## What the task requires
Go to the line holding "Image resolution: width=1898" in the data below. Return it and each line after it through the last, exactly, and skip the pictures.

## Records supplied
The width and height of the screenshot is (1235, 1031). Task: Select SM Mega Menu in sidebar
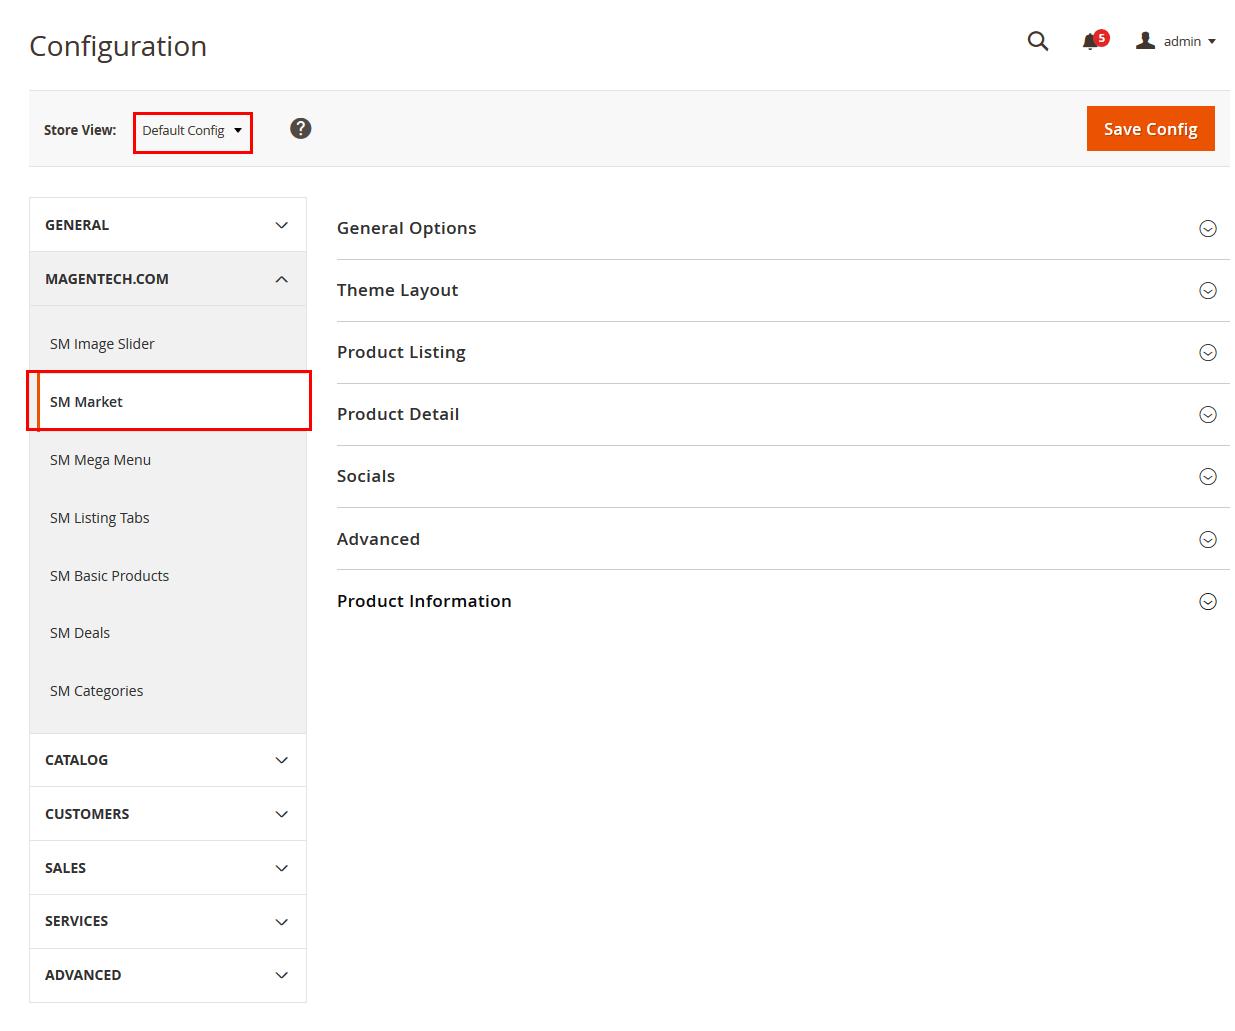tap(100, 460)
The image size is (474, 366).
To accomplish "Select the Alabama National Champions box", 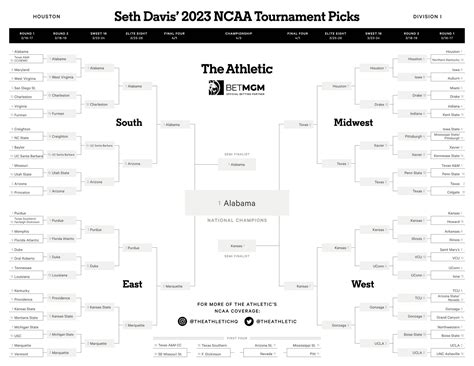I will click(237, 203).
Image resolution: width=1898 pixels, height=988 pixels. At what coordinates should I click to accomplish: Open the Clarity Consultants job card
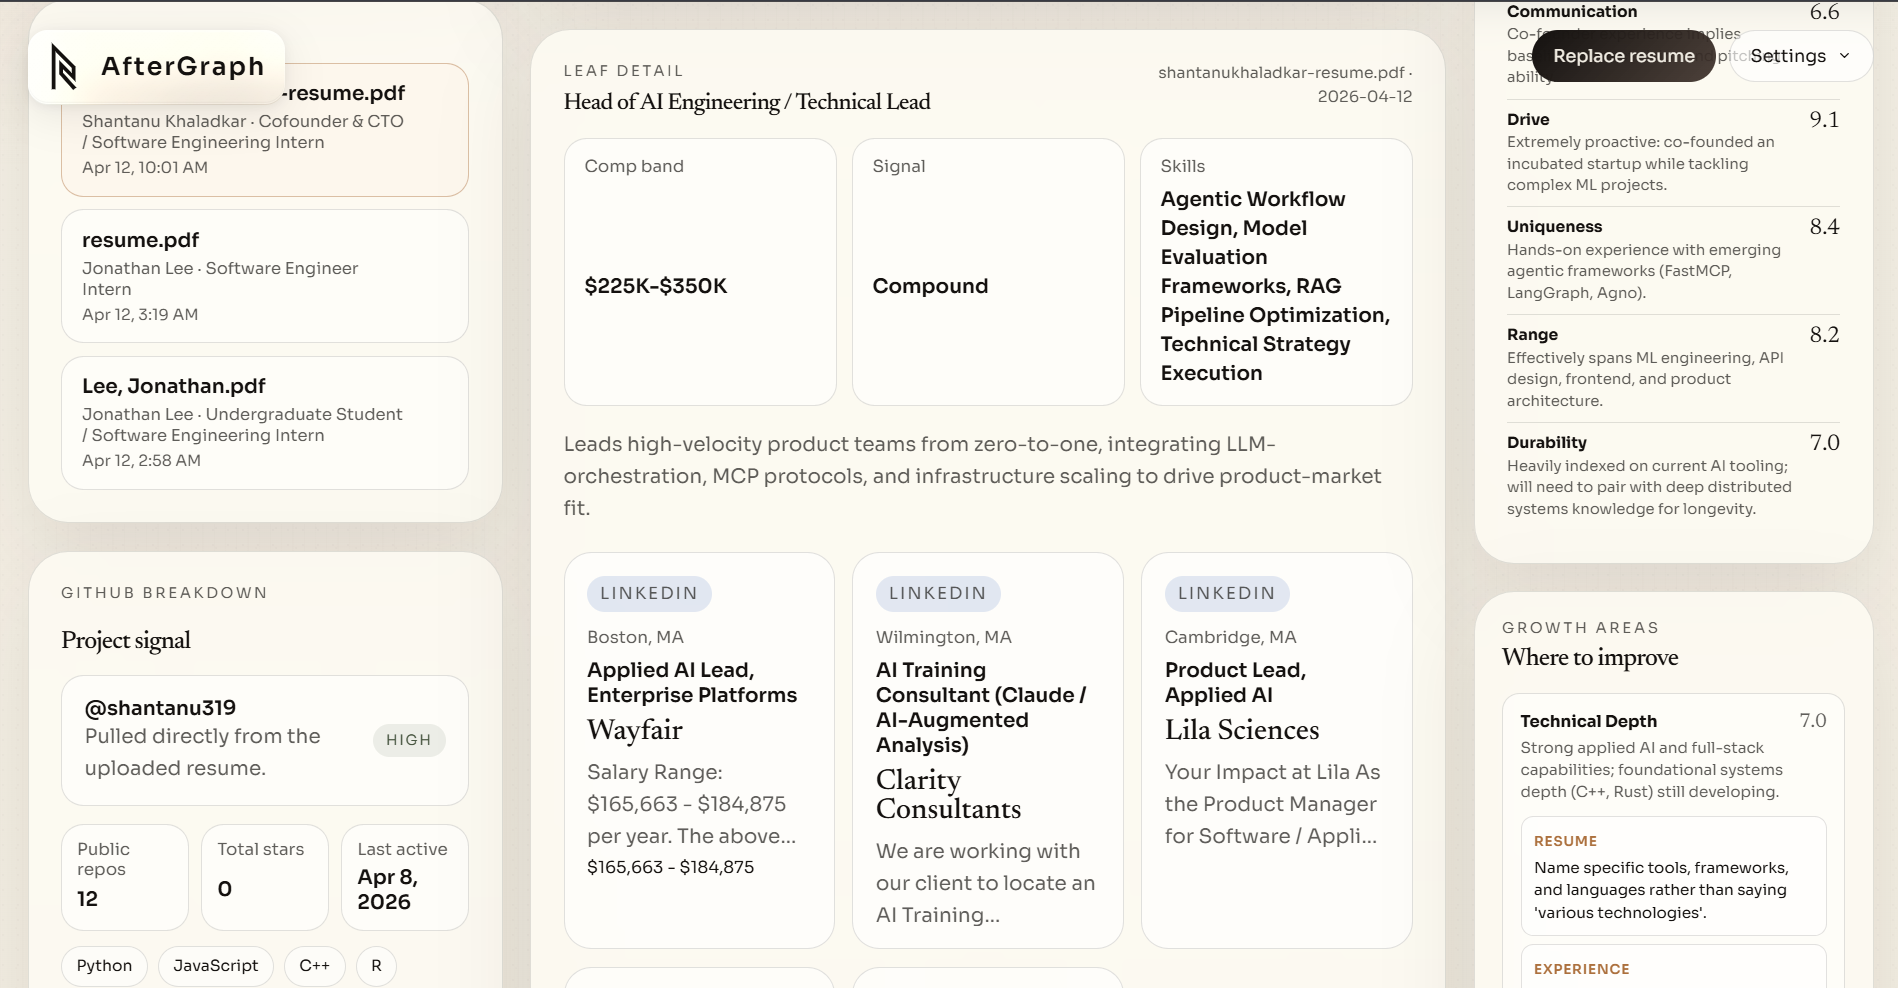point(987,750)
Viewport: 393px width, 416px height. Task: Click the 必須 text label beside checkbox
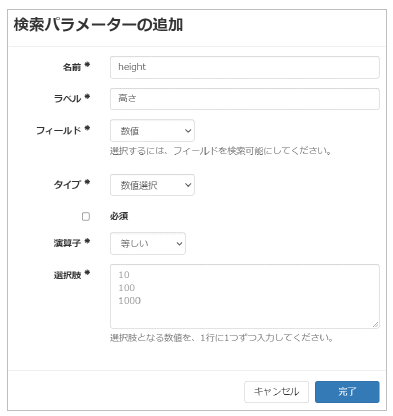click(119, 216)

## Written reply
Image resolution: width=1898 pixels, height=988 pixels. At what coordinates should I click to accomplish: Open the Clarity Consultants job card
point(987,750)
Viewport: 393px width, 416px height. Task: Click the 必須 text label beside checkbox
click(119, 216)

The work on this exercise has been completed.